_Exercise directions:_
Scan the lines below; pull out those with "agent".

========================================================================

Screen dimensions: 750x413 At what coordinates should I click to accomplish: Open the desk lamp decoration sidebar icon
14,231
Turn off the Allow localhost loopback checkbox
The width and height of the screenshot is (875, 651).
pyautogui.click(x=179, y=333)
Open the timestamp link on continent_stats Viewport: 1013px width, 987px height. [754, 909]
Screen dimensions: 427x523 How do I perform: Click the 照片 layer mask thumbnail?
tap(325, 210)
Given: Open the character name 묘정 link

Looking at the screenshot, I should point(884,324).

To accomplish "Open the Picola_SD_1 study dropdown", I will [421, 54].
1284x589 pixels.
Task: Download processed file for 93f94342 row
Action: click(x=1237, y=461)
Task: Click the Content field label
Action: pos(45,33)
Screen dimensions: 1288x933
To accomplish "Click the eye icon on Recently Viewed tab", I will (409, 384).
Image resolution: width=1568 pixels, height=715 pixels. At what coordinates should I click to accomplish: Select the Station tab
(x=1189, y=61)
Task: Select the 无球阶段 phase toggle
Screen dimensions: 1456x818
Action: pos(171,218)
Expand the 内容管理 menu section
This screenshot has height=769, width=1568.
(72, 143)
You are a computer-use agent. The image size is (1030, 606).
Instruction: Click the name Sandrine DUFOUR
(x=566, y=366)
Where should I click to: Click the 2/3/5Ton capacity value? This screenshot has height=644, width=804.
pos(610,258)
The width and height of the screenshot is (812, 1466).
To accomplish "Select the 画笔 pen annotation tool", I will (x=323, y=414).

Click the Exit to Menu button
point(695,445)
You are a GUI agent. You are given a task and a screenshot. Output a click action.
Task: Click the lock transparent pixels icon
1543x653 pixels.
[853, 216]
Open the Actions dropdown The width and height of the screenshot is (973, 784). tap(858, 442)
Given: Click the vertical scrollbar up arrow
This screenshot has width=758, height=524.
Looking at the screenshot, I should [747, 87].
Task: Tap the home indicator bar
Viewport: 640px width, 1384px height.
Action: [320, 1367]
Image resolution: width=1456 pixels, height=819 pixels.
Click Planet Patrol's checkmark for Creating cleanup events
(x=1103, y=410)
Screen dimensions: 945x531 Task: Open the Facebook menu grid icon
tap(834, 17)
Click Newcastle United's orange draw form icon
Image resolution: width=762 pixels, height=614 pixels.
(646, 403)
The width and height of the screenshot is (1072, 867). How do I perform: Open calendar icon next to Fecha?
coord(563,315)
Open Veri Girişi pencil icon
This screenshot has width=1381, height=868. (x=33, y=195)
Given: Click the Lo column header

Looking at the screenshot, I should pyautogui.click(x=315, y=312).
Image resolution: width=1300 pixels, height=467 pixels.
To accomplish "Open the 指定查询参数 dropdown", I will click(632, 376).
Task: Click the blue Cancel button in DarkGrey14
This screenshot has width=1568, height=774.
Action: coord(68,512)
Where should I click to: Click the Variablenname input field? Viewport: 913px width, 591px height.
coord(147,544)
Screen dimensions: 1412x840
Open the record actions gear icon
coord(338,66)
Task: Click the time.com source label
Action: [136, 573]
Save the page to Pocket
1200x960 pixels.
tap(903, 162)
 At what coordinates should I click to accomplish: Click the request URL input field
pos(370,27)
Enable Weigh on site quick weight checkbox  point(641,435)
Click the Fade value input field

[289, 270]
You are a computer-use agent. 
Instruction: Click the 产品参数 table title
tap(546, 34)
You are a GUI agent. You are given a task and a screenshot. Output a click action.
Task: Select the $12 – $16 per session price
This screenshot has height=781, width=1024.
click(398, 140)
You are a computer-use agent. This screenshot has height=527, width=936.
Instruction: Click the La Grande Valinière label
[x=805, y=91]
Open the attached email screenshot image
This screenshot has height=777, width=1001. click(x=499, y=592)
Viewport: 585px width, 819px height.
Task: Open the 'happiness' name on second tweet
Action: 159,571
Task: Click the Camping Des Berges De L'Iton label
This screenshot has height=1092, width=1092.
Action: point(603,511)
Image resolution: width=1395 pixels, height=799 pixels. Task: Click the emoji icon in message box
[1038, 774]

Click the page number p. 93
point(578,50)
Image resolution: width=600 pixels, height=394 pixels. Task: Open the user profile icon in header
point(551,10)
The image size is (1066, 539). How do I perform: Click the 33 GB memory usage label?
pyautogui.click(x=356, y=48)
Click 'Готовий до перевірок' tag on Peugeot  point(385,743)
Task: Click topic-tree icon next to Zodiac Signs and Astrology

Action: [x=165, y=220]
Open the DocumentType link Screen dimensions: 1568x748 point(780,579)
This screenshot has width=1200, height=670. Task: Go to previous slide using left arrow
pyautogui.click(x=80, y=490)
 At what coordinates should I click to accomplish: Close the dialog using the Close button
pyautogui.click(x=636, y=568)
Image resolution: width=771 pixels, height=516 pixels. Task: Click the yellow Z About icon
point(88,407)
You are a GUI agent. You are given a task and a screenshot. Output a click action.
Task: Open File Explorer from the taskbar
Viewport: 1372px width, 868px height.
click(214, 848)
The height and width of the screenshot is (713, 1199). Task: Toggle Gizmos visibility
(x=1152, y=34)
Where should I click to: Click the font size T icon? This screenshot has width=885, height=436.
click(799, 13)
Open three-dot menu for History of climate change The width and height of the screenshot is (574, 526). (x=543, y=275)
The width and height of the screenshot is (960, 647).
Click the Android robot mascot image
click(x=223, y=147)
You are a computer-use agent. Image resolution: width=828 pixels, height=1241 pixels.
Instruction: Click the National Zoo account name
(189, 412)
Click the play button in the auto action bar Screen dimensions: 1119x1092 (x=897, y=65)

========================================================================

_Result:_
You are a computer-use agent. The image size is (1030, 606).
You are a GUI agent. You are given a task and a screenshot. Output a click action.
You are a computer-use agent. 
You are a GUI agent. You are given a task and a screenshot. Output a click action.
You are a computer-use agent. This screenshot has height=527, width=936.
You are a GUI agent. You are given a task and a screenshot. Output a click action.
You are a computer-use agent. Image resolution: width=828 pixels, height=1241 pixels.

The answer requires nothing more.